==== Data in this exercise ====
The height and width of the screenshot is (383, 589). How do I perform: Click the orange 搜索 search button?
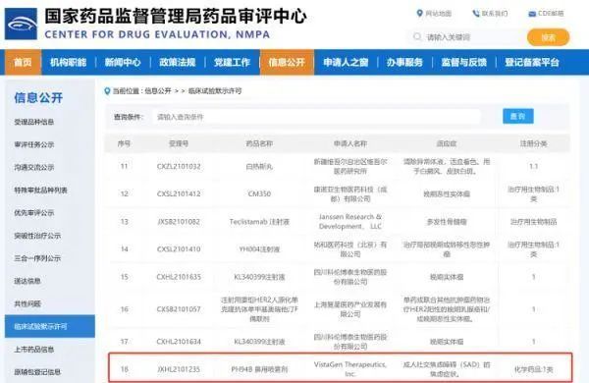[548, 37]
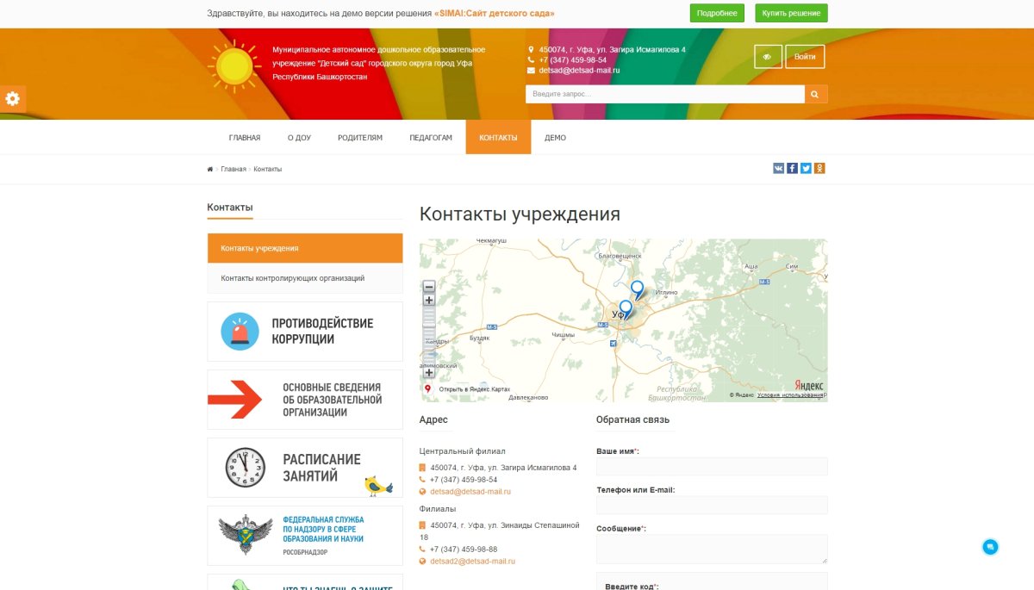The image size is (1034, 590).
Task: Open the 'Родителям' navigation menu
Action: coord(359,136)
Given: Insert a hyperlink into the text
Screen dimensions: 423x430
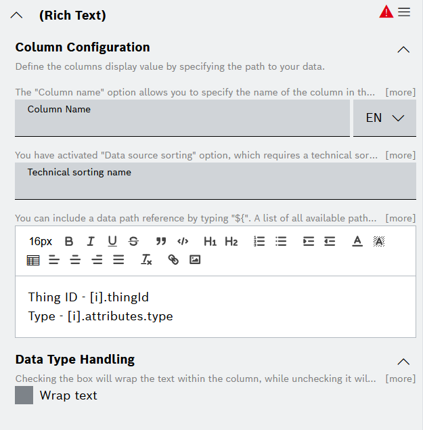Looking at the screenshot, I should (173, 260).
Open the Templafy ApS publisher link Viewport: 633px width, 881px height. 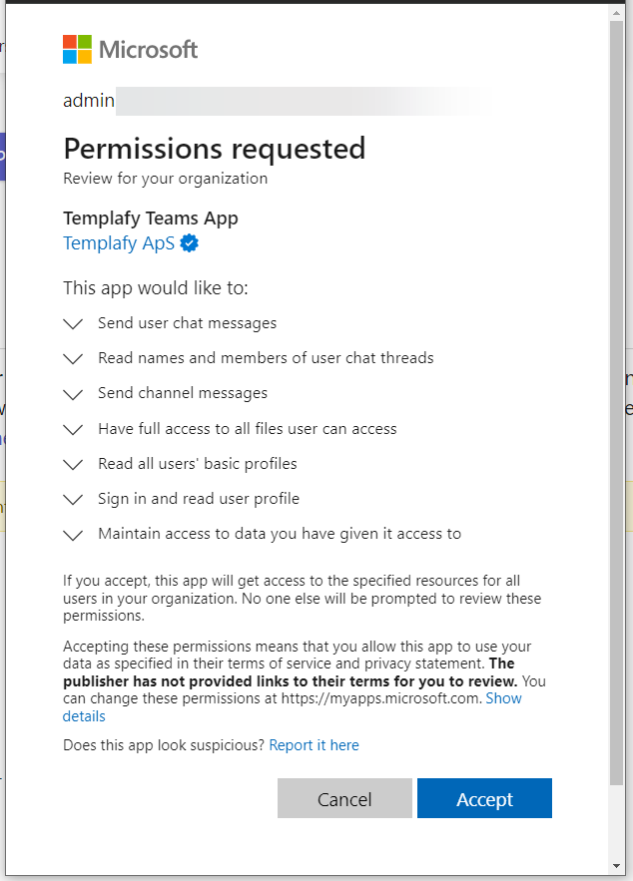pyautogui.click(x=118, y=242)
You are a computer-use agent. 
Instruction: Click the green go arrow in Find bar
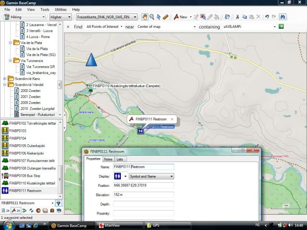tap(282, 27)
====
▶ **Your instructions**
The lines from the one containing "You are a computer-use agent." to the last line of the records, both included: print exactly those and nothing else, leaving out any pictures.

▶ **Solution to this exercise**
You are a computer-use agent. 
Instruction: Click the green go arrow in Find bar
tap(282, 27)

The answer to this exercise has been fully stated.